Saved entries

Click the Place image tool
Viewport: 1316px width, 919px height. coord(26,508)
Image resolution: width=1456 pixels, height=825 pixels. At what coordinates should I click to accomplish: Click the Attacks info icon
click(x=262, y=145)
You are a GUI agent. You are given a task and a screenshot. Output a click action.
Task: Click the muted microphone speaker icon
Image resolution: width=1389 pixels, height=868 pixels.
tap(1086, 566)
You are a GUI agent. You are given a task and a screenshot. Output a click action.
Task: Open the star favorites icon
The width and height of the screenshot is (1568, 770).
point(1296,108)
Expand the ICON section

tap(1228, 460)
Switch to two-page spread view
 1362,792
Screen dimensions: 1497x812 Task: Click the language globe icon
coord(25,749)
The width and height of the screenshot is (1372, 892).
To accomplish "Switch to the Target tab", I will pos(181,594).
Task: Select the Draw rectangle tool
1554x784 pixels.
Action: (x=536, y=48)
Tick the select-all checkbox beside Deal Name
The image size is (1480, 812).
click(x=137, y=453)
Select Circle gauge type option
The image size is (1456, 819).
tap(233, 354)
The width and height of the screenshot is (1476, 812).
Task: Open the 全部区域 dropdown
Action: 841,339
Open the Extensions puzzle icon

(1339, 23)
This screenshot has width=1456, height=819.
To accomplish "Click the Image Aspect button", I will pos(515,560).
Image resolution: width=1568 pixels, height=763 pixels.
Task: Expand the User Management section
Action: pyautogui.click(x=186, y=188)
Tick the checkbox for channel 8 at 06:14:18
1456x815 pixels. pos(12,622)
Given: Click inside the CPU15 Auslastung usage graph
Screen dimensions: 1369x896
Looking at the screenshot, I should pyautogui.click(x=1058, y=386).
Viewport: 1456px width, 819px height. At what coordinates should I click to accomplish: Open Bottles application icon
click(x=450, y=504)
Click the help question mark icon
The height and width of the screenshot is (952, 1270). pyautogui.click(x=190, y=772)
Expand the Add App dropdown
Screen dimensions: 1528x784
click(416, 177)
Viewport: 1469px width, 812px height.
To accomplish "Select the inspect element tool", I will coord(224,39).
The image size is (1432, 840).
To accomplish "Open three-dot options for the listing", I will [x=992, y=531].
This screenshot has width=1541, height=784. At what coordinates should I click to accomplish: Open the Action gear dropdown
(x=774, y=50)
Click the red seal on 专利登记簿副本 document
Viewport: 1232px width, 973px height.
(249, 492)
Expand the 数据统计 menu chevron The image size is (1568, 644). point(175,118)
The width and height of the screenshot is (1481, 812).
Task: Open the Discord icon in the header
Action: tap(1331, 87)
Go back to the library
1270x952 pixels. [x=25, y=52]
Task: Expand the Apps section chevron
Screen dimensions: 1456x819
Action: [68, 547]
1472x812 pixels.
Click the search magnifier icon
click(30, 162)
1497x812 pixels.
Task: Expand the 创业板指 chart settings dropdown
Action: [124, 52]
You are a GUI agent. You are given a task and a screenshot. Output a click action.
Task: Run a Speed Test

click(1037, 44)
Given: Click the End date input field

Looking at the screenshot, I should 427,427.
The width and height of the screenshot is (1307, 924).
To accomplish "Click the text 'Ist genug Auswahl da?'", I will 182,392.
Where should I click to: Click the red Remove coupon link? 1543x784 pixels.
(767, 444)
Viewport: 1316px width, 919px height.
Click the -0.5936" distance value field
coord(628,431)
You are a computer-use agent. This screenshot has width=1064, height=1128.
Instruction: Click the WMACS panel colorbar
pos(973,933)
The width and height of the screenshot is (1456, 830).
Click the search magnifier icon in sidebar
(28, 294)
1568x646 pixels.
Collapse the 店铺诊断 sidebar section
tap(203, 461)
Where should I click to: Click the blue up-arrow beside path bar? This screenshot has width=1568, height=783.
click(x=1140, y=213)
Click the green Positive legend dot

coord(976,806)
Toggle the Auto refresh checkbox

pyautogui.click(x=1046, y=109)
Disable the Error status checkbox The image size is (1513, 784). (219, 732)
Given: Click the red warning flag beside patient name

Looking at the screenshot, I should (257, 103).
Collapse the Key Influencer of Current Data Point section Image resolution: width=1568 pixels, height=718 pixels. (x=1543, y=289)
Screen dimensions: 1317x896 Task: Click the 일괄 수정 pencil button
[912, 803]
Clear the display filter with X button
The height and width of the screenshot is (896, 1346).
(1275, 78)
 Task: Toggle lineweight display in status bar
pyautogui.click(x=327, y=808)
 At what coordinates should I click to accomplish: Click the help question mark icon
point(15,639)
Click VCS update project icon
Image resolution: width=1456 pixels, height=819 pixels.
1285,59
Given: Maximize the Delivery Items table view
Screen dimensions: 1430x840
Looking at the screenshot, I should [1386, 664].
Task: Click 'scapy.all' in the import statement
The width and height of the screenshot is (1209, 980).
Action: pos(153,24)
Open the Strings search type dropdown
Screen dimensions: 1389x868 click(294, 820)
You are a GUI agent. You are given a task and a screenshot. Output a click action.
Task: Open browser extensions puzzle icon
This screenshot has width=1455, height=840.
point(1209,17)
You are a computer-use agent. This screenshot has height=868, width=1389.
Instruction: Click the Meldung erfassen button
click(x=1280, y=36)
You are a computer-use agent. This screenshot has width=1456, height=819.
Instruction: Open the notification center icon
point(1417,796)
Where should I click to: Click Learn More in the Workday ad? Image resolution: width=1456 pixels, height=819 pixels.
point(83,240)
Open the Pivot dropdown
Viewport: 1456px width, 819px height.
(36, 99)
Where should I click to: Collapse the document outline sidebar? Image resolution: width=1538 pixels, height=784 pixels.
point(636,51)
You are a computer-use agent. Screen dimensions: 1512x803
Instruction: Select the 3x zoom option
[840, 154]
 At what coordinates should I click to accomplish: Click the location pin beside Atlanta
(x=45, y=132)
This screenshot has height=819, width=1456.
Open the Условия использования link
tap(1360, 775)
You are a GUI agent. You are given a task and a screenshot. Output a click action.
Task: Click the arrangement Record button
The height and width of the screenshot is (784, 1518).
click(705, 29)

REQUIRED ACTION
I'd like the records returned exactly as they were written, please.

PROBLEM SOLUTION
Click the Place image tool
Viewport: 1316px width, 919px height. coord(26,508)
Image resolution: width=1456 pixels, height=825 pixels. At what coordinates should I click to accomplish: Click the Attacks info icon
click(x=262, y=145)
You are a GUI agent. You are given a task and a screenshot. Output a click action.
Task: Click the muted microphone speaker icon
Image resolution: width=1389 pixels, height=868 pixels.
tap(1086, 566)
You are a GUI agent. You are given a task and a screenshot. Output a click action.
Task: Open the star favorites icon
The width and height of the screenshot is (1568, 770).
point(1296,108)
Expand the ICON section

tap(1228, 460)
Switch to two-page spread view
 1362,792
Screen dimensions: 1497x812 Task: Click the language globe icon
coord(25,749)
The width and height of the screenshot is (1372, 892).
To accomplish "Switch to the Target tab", I will pos(181,594).
Task: Select the Draw rectangle tool
1554x784 pixels.
Action: (x=536, y=48)
Tick the select-all checkbox beside Deal Name
The image size is (1480, 812).
click(x=137, y=453)
Select Circle gauge type option
The image size is (1456, 819).
tap(233, 354)
The width and height of the screenshot is (1476, 812).
Task: Open the 全部区域 dropdown
Action: 841,339
Open the Extensions puzzle icon

(1339, 23)
This screenshot has width=1456, height=819.
To accomplish "Click the Image Aspect button", I will pos(515,560).
Image resolution: width=1568 pixels, height=763 pixels.
Task: Expand the User Management section
Action: pyautogui.click(x=186, y=188)
Tick the checkbox for channel 8 at 06:14:18
1456x815 pixels. pos(12,622)
Given: Click inside the CPU15 Auslastung usage graph
Screen dimensions: 1369x896
Looking at the screenshot, I should pyautogui.click(x=1058, y=386).
Viewport: 1456px width, 819px height. At what coordinates should I click to accomplish: Open Bottles application icon
click(x=450, y=504)
Click the help question mark icon
The height and width of the screenshot is (952, 1270). pyautogui.click(x=190, y=772)
Expand the Add App dropdown
Screen dimensions: 1528x784
click(416, 177)
Viewport: 1469px width, 812px height.
To accomplish "Select the inspect element tool", I will coord(224,39).
The image size is (1432, 840).
To accomplish "Open three-dot options for the listing", I will [x=992, y=531].
This screenshot has width=1541, height=784. At what coordinates should I click to accomplish: Open the Action gear dropdown
(x=774, y=50)
Click the red seal on 专利登记簿副本 document
Viewport: 1232px width, 973px height.
(249, 492)
Expand the 数据统计 menu chevron The image size is (1568, 644). point(175,118)
The width and height of the screenshot is (1481, 812).
Task: Open the Discord icon in the header
Action: tap(1331, 87)
Go back to the library
1270x952 pixels. [x=25, y=52]
Task: Expand the Apps section chevron
Screen dimensions: 1456x819
Action: [68, 547]
1472x812 pixels.
Click the search magnifier icon
click(30, 162)
1497x812 pixels.
Task: Expand the 创业板指 chart settings dropdown
Action: [124, 52]
You are a GUI agent. You are given a task and a screenshot. Output a click action.
Task: Run a Speed Test

click(1037, 44)
Given: Click the End date input field

Looking at the screenshot, I should 427,427.
The width and height of the screenshot is (1307, 924).
To accomplish "Click the text 'Ist genug Auswahl da?'", I will 182,392.
Where should I click to: Click the red Remove coupon link? 1543x784 pixels.
(767, 444)
Viewport: 1316px width, 919px height.
Click the -0.5936" distance value field
coord(628,431)
You are a computer-use agent. This screenshot has width=1064, height=1128.
Instruction: Click the WMACS panel colorbar
pos(973,933)
The width and height of the screenshot is (1456, 830).
Click the search magnifier icon in sidebar
(28, 294)
1568x646 pixels.
Collapse the 店铺诊断 sidebar section
tap(203, 461)
Where should I click to: Click the blue up-arrow beside path bar? This screenshot has width=1568, height=783.
click(x=1140, y=213)
Click the green Positive legend dot

coord(976,806)
Toggle the Auto refresh checkbox

pyautogui.click(x=1046, y=109)
Disable the Error status checkbox The image size is (1513, 784). (219, 732)
Given: Click the red warning flag beside patient name

Looking at the screenshot, I should (257, 103).
Collapse the Key Influencer of Current Data Point section Image resolution: width=1568 pixels, height=718 pixels. (x=1543, y=289)
Screen dimensions: 1317x896 Task: Click the 일괄 수정 pencil button
[912, 803]
Clear the display filter with X button
The height and width of the screenshot is (896, 1346).
(1275, 78)
 Task: Toggle lineweight display in status bar
pyautogui.click(x=327, y=808)
 At what coordinates should I click to accomplish: Click the help question mark icon
point(15,639)
Click VCS update project icon
Image resolution: width=1456 pixels, height=819 pixels.
1285,59
Given: Maximize the Delivery Items table view
Screen dimensions: 1430x840
Looking at the screenshot, I should [1386, 664].
Task: Click 'scapy.all' in the import statement
The width and height of the screenshot is (1209, 980).
Action: pos(153,24)
Open the Strings search type dropdown
Screen dimensions: 1389x868 click(294, 820)
You are a GUI agent. You are given a task and a screenshot. Output a click action.
Task: Open browser extensions puzzle icon
This screenshot has width=1455, height=840.
point(1209,17)
You are a computer-use agent. This screenshot has height=868, width=1389.
Instruction: Click the Meldung erfassen button
click(x=1280, y=36)
You are a computer-use agent. This screenshot has width=1456, height=819.
Instruction: Open the notification center icon
point(1417,796)
Where should I click to: Click Learn More in the Workday ad? Image resolution: width=1456 pixels, height=819 pixels.
point(83,240)
Open the Pivot dropdown
Viewport: 1456px width, 819px height.
(36, 99)
Where should I click to: Collapse the document outline sidebar? Image resolution: width=1538 pixels, height=784 pixels.
point(636,51)
You are a computer-use agent. Screen dimensions: 1512x803
Instruction: Select the 3x zoom option
[840, 154]
 At what coordinates should I click to accomplish: Click the location pin beside Atlanta
(x=45, y=132)
This screenshot has height=819, width=1456.
Open the Условия использования link
tap(1360, 775)
You are a GUI agent. You are given a task and a screenshot. Output a click action.
Task: Click the arrangement Record button
The height and width of the screenshot is (784, 1518).
click(705, 29)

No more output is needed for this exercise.